WORRALS IN THE WASTELANDS
by W. E. Johns (NB – Not credited as
Captain)
First printed January 1949
1. APPOINTMENT AT SCOTLAND YARD (Pages 7 – 21)
Air Commodore Raymond, D.S.O., Assistant Commissioner of Police
at Scotland Yard, meets Worrals and Frecks in his office. “So we meet again,
Miss Worralson … and Miss Lovell – or is it still ‘Frecks’?”. Betty Lovell, otherwise Frecks, smiled
wanly. “It’s a pity people don’t realize
that nicknames dished out casually at school cling to one for life,” she said
sadly. “Frecks it was, Frecks it still
is, and Frecks it always will be, I’m afraid”.
Raymond says he heard they were civilians again. Worrals asks how he got hold of her address,
and Raymond says he got it from a mutual friend, Squadron Leader Yorke of Air
Intelligence. Worrals turns down a
cigarette. Raymond says “Most girls
smoke nowadays”. Worrals replies, “I
know. That’s one of the reasons why I
don’t. Not being a
sheep I don’t do things just because other people do”. Raymond tells them he will come straight to
the point and asks them if they would like to arrest Anna Shultz? “There was a moment of silence, a moment in
which Worrals’s eyes opened wide, while her mouth hardened. “Anna Shultz,” she breathed. “The She-devil of the Stenberg Internment
Camp”. “Never mind arresting her,” she
said in a voice that was as brittle as ice.

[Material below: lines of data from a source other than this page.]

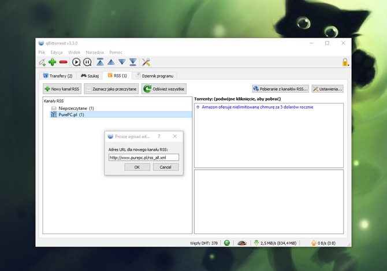Move torrent to bottom of queue
This screenshot has height=271, width=387.
pos(133,62)
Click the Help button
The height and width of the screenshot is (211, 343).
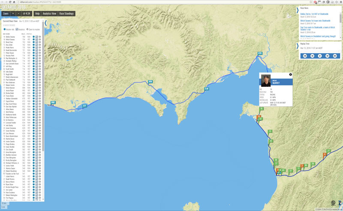pos(37,14)
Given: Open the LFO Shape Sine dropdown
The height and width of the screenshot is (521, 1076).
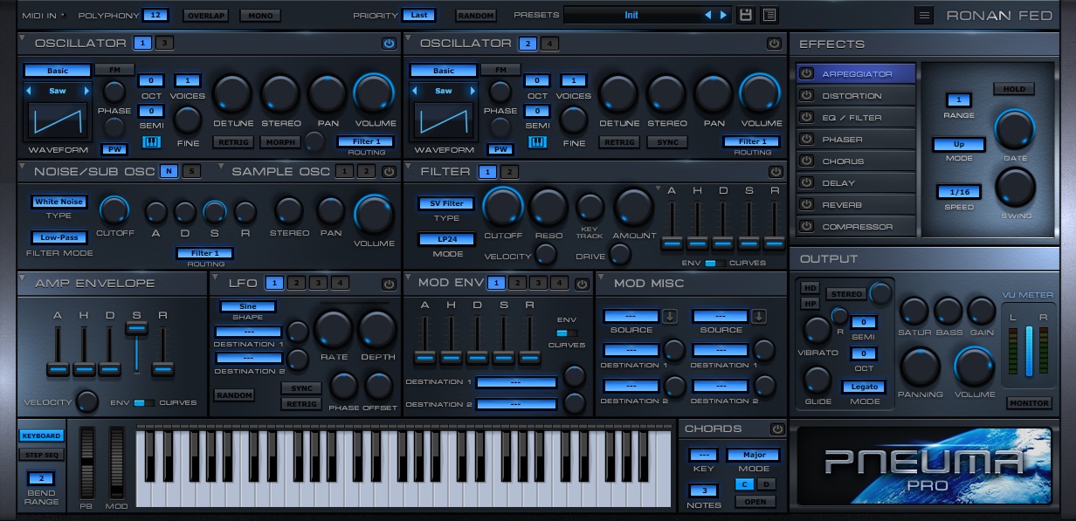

“I’ll hang her for you if you like – and so would any other woman who
knows her ghastly record. I could hardly
bear to read the details; there’s a limit to what I can stand in the way of
horrors. Don’t call her a woman. She’s a Gorgon. Her wretched victims used to call her the
Devil’s Sister”. Raymond says that he
particularly wants a woman to do the job because of Anna Shultz’s effect on
men. “This Shultz female may be a devil,
but she doesn’t look like one. She’s
good-looking, and apparently has a way with men when she chooses to turn on the
charm. A man might be fooled by those
big blue eyes of hers, which can be as hard as icebergs, or, when it suits her,
as innocent as those of a baby. But they
go well with her golden hair and wild-rose complexion, and feeling that she had
perhaps been misjudged a man might easily succumb to temptation and give her
sympathetic treatment, only to discover his folly too late”. “Quite so,” murmured Worrals. “Her big blue eyes won’t cut any ice with
me”. Raymond tells Worrals a long and
complex story. It starts in 1939 when
two young English speaking Germans named Fritz
Hanstadt and Otto Rumey arrived in Canada as prospectors, when in fact they
were Nazi spies. They set off from Fort
MacWilliam, in the far north, and canoed up the Chinokee River. Both later returned to Germany, Hanstadt
became a U-boat commander and Rumey a Hauptmann in the Luftwaffe. Returning to the story in 1939, two old
trappers, Erik Hedin, a Swede, and Angus Fraser, a Scot also went up the
Chinokee River and they met two emaciated, bearded men in a battered
canoe. These men were the two Germans,
who returned to Fort MacWilliam and sold some unusual gold. It was distinctive because it was very pale. Skipping to 1945, a former British officer
named Captain John Larwood arrives at Fort MacWilliam to do some prospecting
and he joined up with Erik Hedin and together they wanted to explore up the
Chinokee River having heard about the pale gold. The difficulty in going north was you had to
go between the break-up of ice in spring and the freeze-up in the autumn. Larwood, decided it was best to fly up, and
they chose one of the highest lakes as their destination, a lake known as Lake
Desolation, about twelve miles long and two or three miles wide. They hired a pilot called Eddie Clarke, who
flew them up. Larwood and Hedin have not
been seen since. Clarke flew back to
Lake Desolation on September 15th, to pick the men up in accordance
with their agreement but not only were they not there; there was no sign of
them. Clarke waited two days before the
deteriorating weather forced him to return and he reported the two men
missing. Worrals interrupts. “Very interesting and dramatic – but I’m
still waiting to hear where the Shultz woman comes in,” she says grimly. Raymond says Eddie Clarke found one object at
the lake. “A lipstick”.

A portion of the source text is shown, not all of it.